Si sous d'autres cieux le numérique occupe une place de choix dans le processus du développement, en Rd-Congo par contre, la situation s'avère être inquiétante. Le prix d'accès à Internet est devenu aujourd'hui un casse-tête pour la population depuis la mise en application de la taxe des accisses de 10 % sur l'initiative de la Direction Générale des Douanes et Accises (DGDA), au mois de mars de l'année passée.

Cette taxe  pèse considérablement sur les fournisseurs et consommateurs d'Internet alors qu'ailleurs  les États investissent des moyens colossaux dans  le développement  des infrastructures de transport des données numériques, réduisent  les contraintes dans la perspective de permettre à tous un accès libre et à  coût réduit. 

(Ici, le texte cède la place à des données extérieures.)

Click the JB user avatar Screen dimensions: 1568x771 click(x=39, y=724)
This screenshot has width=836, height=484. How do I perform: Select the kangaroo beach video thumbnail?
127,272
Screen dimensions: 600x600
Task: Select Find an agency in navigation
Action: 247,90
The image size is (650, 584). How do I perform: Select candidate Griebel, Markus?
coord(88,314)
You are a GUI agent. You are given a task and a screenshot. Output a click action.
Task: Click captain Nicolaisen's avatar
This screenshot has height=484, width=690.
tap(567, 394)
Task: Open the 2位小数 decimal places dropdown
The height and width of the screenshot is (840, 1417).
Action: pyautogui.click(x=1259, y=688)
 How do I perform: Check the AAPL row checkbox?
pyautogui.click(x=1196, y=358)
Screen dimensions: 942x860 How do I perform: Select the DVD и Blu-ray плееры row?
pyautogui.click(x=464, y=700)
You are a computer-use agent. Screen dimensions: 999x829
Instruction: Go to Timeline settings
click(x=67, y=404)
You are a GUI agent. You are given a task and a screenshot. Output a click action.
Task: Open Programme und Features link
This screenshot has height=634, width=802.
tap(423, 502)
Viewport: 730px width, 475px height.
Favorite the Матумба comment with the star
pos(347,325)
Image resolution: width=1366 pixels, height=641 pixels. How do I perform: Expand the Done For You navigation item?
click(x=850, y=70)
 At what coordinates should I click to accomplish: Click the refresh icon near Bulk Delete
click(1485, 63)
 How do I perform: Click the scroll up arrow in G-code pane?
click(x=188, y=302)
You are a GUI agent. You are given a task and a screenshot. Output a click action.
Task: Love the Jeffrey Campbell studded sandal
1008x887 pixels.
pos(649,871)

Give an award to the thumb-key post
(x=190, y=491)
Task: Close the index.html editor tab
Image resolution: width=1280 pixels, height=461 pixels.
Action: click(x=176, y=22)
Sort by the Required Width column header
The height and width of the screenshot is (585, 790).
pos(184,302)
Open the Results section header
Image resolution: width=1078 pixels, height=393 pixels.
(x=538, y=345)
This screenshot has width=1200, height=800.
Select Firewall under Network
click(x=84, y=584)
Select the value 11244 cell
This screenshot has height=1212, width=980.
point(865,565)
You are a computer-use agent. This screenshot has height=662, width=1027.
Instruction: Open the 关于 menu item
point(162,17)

Le paiement de cette taxe de trop est une démarche obscure dans un pays où le niveau de la pauvreté s'accroît au jour le jour. Augmenter le prix d'accès à Internet est synonyme de priver la majorité de la population d'accès à l'information en la déconnectant du reste du monde. Avec un taux faible de seulement 6% des Congolais qui s'offrent le service Internet, cette augmentation risque d'empirer davantage la situation en rendant l'accès à Internet encore plus luxueux suite à l'application de cette taxe d'assices de 10%. Eu égard de cette situation, l'on se demande pour quelle raison  la DGDA et ses complices dans le gouvernement de Tshibala avaient entrepris une telle démarche machiavelique pour tuer le service  Internet en Rd-Congo avec cette taxe qui rend le prix d'accès à Internet extrêmement coûteux ?

Bien que volontariste et ambitieux, le plan national du numérique initié par le Chef de l'État, Félix Tshisekedi,  risquerait de se buter à la loi n°0 18/002 du 13 mars 2018 portant code des accises au pays de Patrice Emery Lumumba. L'atelier sur le plan national du numérique a comme mission de réfléchir sur comment  "faire du numérique congolais un lévier d'intégration, de bonne gouvernance, de croissance économique et de progrès social" devrait se  pencher sur la question  de cette épineuse taxe en vue de sursoir son application et renvoyer la question au parlement.